For anyone interested in the topic and in/near L.A., the conference looks like a really tightly-packed day of Con Law bigwigs: Fred Schauer (whose work I really admire, though my paper notes an exception to one of his theses); Cynthia Estlund (the conference’s resident employment law bigwig); John Yoo, formerly of the Bush Admninistration (will he offer more “tortured” interpretations of executive power and detainees’ rights against torture?); Dawn Johnsen, formerly of the Clinton Administration (most likely to have her torture authorized by John Yoo?); and many others, but this list already is getting too long. Don’t ask how I got into this crowd — I’m just happy to be there; Paul Secunda and I feel like we’ll be the kids at the grown-ups’ table!

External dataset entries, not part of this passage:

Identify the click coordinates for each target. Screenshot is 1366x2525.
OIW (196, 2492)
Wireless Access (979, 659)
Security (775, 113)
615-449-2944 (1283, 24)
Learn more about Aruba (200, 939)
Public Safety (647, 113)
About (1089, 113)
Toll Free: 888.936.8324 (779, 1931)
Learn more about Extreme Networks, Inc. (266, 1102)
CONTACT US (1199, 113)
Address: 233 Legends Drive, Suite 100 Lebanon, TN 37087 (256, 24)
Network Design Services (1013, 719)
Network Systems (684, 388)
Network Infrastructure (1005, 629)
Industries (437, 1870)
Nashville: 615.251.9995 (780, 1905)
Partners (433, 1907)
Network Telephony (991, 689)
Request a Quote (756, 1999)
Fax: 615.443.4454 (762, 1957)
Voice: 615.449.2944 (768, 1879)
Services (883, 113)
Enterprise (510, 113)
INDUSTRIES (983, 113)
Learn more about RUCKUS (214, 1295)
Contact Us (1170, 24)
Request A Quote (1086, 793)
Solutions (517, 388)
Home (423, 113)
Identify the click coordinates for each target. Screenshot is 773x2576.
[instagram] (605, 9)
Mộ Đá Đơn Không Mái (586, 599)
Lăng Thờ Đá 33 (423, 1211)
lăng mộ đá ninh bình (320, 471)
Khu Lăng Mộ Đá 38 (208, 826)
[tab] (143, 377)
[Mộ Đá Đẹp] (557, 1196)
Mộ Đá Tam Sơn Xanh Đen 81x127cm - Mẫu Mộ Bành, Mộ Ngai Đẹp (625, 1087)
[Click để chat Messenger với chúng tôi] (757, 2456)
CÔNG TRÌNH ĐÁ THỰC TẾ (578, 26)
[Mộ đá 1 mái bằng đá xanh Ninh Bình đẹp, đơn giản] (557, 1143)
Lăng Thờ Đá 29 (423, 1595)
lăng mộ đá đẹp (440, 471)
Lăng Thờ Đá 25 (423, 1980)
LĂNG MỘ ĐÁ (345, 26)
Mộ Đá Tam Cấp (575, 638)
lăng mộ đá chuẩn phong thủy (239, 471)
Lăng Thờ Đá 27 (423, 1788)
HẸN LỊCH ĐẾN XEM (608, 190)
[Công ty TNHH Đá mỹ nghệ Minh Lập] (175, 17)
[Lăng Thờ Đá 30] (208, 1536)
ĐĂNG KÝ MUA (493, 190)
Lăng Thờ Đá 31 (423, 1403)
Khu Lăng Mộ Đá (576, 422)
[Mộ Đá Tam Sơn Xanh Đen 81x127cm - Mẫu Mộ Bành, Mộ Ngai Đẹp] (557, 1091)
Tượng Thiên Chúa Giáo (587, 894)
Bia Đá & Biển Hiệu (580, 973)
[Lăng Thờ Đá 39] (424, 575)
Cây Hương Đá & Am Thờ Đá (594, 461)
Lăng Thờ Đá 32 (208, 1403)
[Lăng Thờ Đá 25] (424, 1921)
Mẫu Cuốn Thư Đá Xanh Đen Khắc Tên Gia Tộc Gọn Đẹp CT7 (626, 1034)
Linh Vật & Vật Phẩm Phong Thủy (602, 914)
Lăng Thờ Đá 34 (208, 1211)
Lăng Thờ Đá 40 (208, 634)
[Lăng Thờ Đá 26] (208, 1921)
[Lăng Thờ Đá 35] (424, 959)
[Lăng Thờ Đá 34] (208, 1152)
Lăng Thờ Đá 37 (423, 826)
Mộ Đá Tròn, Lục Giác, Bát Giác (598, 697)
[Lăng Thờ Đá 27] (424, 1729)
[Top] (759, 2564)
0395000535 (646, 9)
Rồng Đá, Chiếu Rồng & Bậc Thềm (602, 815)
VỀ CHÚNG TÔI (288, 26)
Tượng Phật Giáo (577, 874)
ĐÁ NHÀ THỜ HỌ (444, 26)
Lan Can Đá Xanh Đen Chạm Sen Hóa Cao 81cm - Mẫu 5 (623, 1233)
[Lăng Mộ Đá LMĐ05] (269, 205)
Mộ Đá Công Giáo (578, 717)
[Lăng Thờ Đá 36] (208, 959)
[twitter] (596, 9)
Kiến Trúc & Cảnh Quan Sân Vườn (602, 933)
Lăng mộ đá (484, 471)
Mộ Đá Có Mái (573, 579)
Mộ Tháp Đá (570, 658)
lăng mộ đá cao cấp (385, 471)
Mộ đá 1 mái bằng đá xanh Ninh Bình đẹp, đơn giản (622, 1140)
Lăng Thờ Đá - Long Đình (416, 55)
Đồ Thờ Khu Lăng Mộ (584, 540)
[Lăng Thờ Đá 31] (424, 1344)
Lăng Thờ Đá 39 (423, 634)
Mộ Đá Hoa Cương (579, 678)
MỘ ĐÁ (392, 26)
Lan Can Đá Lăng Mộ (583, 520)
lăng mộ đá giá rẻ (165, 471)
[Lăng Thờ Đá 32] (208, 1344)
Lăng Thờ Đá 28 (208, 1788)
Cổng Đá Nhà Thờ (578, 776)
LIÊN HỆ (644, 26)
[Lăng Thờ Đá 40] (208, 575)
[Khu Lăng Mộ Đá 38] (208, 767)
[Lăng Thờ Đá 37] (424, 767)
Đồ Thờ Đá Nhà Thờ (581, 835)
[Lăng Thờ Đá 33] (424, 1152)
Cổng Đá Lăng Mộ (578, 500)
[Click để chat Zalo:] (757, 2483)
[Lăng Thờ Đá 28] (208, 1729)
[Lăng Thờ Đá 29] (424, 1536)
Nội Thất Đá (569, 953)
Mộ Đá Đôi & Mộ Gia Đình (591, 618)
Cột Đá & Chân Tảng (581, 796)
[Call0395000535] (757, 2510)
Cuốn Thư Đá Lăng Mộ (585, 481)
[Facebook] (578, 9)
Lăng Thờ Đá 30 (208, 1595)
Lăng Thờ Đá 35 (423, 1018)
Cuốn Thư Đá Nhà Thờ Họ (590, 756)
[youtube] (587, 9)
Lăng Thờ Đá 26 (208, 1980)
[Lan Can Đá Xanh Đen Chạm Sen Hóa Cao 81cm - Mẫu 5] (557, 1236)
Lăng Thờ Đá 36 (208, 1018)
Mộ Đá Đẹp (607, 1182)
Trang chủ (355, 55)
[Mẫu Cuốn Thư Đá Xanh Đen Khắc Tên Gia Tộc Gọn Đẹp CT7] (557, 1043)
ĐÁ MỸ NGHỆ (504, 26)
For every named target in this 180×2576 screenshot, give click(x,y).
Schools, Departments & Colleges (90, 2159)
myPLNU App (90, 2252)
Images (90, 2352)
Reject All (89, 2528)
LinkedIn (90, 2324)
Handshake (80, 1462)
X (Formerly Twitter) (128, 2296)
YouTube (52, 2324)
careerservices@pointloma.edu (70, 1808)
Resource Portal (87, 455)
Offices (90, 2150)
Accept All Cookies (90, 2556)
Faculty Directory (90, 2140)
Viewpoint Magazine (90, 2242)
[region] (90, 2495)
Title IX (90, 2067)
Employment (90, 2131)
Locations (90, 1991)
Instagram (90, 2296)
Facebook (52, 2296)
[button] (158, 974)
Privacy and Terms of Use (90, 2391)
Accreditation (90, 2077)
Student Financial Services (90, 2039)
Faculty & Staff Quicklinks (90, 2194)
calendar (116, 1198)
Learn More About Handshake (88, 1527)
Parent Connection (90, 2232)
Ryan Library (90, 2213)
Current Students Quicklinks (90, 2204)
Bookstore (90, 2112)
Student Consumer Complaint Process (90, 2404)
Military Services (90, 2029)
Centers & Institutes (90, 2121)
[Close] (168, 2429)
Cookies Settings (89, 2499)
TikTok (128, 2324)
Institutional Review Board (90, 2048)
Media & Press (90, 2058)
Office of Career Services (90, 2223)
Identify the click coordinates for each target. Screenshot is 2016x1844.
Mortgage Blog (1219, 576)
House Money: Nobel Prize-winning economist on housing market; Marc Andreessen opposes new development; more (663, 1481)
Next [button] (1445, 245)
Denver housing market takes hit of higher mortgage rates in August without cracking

I haven’t written a real abstract yet, but here’s an informal one:
The paper notes Fred Schauer’s criticism that First Amendment law gives too little consideration to how speech rights should vary in different institutions (e.g., government institutions sponsoring arts or election speech; obscenity/pornography being judged similarly whether in print, on the internet, over the phone lines) — but the paper notes one area in which institutional context appears to be given too much consideration. Specifically, would-be speakers located within certain government institutions — students in public schools, employees in government workplaces, and prisoners — have far lesser speech protection; rather than apply heightened scrutiny to speech restrictions, courts substantially defer to those institutions’ speech restrictions and actually apply different legal “tests” in each of the three contexts. Courts rarely explain why different tests apply in these areas, so the article, partly based on economic analysis, (1) tries to discern, as a descriptive matter, the reasons courts apply less speech-protective tests in these contexts and (2) criticizes those reasons as exaggerations of the uniqueness of the three institutions (schools, prisons, and workplaces), or at least finding that those reasons vary in persuasiveness among the three institutions. Ultimately, the article concludes that courts should apply not institution-specific legal tests, but standard heightened scrutiny, to speech rights claims in these institutions, just as it does under the Equal Protection Clause.